** start of Records for the task **

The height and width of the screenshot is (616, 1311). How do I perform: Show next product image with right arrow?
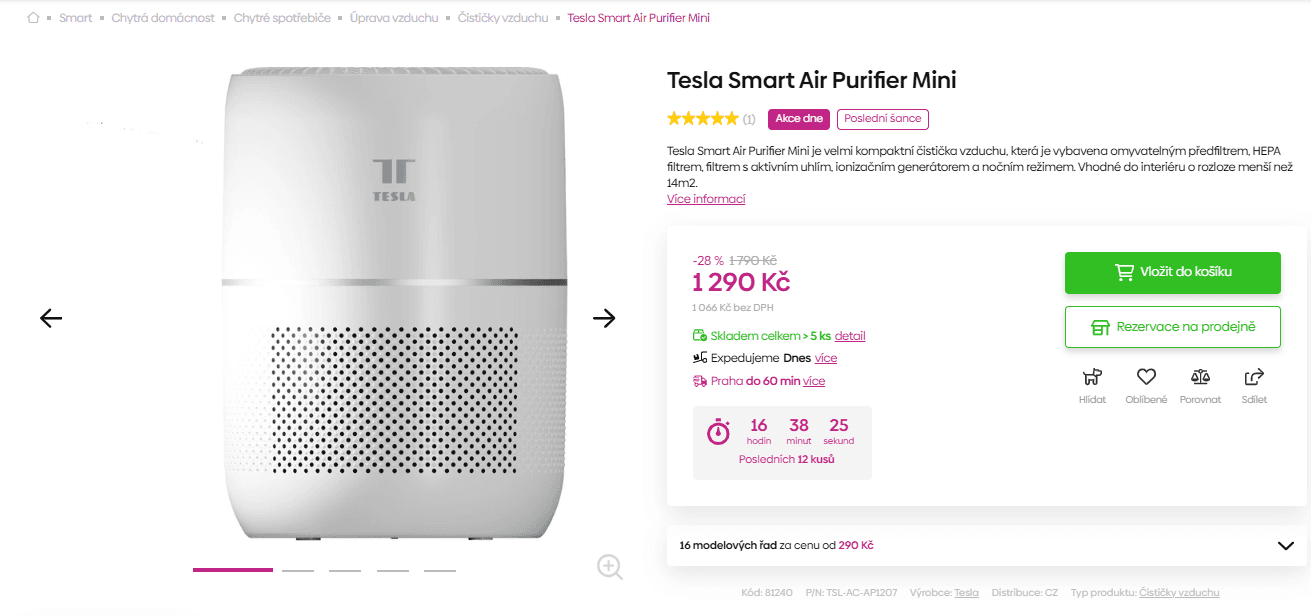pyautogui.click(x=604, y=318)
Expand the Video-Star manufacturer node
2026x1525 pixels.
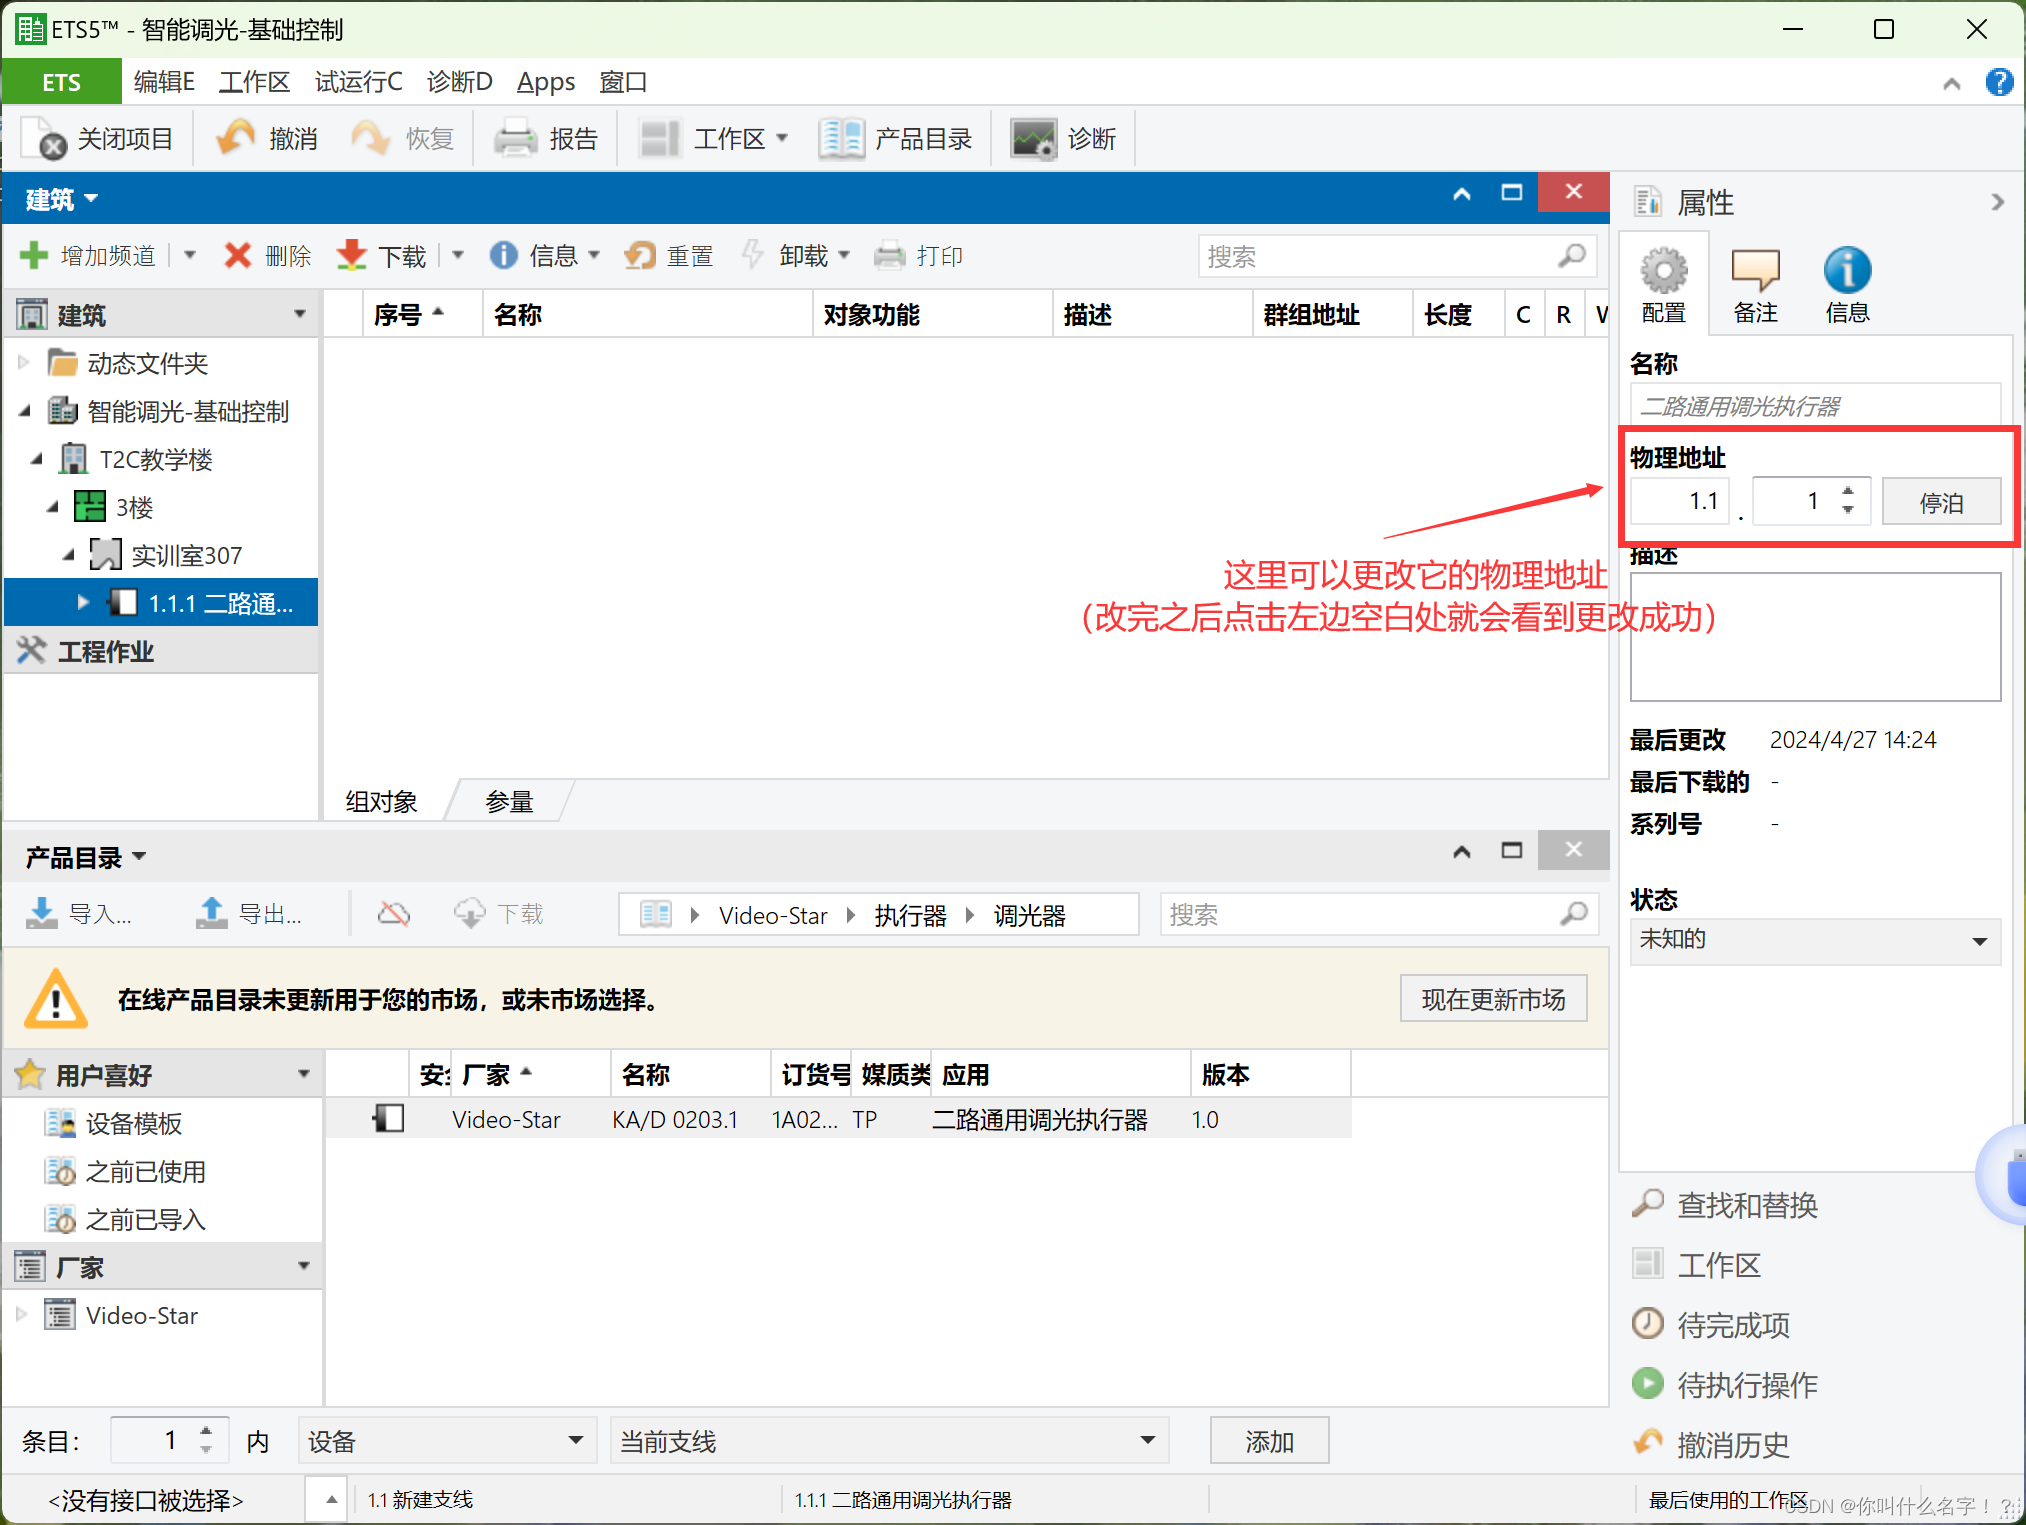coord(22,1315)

** end of Records for the task **

### Problem details
Turn every line of the items above into a numbered list, omitting blank lines. Leave the pictures out of your answer.

### Written solution
1. The height and width of the screenshot is (616, 1311). How do I perform: Show next product image with right arrow?
2. pyautogui.click(x=604, y=318)
3. Expand the Video-Star manufacturer node
4. 2026x1525 pixels.
5. coord(22,1315)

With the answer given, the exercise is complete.